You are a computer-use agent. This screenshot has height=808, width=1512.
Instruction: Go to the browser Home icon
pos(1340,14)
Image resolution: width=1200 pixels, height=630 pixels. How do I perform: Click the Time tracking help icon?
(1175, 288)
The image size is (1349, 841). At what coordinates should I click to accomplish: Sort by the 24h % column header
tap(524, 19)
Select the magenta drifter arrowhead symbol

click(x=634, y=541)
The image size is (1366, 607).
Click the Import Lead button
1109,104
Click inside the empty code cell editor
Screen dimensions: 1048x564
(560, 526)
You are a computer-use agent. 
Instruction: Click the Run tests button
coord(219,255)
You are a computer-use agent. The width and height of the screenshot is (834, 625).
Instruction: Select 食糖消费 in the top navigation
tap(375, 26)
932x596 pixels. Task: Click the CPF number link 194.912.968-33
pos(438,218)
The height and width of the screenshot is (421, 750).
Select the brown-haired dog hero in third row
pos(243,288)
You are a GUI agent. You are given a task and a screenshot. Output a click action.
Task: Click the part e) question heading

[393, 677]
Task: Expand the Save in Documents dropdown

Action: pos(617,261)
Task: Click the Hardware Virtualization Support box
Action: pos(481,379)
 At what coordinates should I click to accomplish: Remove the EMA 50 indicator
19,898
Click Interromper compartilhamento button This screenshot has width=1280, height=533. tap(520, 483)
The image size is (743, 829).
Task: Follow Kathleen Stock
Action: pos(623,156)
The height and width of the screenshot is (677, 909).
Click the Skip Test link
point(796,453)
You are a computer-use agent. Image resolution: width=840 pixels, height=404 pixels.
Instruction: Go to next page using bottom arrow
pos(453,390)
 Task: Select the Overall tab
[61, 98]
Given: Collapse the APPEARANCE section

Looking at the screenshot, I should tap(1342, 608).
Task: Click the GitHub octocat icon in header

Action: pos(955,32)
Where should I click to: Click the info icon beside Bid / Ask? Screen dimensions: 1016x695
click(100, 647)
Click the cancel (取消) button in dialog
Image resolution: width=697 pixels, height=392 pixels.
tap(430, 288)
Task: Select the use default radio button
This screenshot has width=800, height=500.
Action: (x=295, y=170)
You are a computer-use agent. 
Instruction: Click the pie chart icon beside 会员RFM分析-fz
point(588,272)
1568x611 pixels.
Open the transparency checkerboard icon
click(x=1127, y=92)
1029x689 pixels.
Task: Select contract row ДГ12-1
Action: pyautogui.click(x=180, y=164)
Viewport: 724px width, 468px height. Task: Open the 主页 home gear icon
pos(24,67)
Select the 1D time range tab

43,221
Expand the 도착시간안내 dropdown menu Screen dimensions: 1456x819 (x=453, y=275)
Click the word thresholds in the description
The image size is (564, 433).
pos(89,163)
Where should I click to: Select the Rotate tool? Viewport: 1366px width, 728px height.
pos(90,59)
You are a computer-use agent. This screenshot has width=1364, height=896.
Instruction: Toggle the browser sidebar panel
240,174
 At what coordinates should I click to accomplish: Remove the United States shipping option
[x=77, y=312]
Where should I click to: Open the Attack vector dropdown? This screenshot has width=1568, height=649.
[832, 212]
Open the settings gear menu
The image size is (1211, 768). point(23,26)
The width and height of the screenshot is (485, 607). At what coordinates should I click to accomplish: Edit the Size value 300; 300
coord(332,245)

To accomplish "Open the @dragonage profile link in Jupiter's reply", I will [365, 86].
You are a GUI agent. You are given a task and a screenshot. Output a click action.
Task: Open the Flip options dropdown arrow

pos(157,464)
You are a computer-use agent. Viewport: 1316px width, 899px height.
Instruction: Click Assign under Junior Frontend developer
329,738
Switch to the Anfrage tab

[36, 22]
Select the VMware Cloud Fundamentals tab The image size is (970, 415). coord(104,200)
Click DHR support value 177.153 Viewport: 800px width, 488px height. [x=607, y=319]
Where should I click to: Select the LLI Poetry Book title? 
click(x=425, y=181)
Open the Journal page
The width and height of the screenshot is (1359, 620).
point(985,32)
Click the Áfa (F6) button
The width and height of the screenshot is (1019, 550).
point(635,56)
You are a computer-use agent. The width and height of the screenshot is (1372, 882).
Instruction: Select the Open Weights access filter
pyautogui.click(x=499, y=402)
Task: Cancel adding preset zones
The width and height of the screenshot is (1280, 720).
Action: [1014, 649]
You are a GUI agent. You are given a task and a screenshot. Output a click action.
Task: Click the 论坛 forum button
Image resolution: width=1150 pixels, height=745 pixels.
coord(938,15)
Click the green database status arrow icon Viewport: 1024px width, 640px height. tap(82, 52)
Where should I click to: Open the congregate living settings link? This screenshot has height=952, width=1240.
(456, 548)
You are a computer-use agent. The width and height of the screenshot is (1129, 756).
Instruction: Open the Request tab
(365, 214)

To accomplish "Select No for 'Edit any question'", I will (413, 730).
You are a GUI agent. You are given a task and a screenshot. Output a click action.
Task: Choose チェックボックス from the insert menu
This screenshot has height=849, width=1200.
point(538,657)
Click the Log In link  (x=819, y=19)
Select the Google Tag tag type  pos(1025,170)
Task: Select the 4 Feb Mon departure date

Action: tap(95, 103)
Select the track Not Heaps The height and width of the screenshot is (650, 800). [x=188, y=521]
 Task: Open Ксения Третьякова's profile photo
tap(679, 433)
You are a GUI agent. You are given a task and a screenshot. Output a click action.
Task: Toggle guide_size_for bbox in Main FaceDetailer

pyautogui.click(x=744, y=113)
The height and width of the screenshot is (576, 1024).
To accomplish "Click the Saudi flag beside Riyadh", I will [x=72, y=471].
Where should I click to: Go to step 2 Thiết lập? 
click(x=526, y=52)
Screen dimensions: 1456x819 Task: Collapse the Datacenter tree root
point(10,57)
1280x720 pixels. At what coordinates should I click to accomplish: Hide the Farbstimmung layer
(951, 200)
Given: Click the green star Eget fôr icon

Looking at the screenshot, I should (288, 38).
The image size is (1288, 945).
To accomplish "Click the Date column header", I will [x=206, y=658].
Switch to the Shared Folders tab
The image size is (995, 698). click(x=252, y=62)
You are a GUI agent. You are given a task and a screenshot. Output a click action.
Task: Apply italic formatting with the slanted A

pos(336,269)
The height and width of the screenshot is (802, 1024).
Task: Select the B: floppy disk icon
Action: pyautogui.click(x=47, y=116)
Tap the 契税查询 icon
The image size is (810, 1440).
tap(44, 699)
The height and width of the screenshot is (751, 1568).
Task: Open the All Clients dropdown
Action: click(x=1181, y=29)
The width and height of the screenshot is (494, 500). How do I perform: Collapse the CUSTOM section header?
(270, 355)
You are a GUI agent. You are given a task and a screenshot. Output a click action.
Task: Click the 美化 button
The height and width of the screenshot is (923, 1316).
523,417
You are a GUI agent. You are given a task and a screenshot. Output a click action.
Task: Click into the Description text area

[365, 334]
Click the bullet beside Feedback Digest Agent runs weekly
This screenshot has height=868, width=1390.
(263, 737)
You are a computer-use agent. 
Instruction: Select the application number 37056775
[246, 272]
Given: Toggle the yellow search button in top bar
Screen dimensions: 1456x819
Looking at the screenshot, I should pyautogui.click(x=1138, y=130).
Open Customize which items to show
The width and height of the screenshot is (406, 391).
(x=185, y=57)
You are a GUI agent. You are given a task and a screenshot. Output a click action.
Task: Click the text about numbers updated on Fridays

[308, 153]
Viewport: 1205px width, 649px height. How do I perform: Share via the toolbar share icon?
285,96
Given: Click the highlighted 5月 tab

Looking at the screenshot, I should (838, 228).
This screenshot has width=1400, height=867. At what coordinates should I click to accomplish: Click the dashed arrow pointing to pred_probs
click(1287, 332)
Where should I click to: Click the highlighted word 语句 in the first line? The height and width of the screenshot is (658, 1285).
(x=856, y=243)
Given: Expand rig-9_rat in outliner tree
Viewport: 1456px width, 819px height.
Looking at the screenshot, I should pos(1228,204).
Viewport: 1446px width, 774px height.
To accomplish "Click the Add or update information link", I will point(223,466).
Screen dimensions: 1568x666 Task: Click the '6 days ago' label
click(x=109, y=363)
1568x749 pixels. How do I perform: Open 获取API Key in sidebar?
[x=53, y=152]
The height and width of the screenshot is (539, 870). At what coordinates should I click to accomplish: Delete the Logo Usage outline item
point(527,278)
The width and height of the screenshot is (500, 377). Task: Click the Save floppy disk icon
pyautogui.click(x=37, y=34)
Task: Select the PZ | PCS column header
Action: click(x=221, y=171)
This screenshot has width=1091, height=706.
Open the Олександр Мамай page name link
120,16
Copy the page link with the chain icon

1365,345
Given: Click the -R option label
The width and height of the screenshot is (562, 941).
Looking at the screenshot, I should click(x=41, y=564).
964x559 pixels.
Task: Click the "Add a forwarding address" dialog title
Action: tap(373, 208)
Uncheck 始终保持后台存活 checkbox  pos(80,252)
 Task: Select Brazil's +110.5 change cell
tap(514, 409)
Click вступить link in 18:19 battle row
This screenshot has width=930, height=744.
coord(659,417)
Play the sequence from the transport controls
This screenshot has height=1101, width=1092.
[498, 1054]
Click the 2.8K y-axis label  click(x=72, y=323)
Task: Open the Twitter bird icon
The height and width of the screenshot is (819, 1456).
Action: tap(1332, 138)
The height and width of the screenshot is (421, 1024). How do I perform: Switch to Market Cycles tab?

GOAL OF THE EXERCISE
Retype the items from the line containing "Copy the page link with the chain icon" through the line containing "Uncheck 始终保持后台存活 checkbox", both included.

ANSWER TO THE EXERCISE
Copy the page link with the chain icon

1365,345
Given: Click the -R option label
The width and height of the screenshot is (562, 941).
Looking at the screenshot, I should click(x=41, y=564).
964x559 pixels.
Task: Click the "Add a forwarding address" dialog title
Action: tap(373, 208)
Uncheck 始终保持后台存活 checkbox  pos(80,252)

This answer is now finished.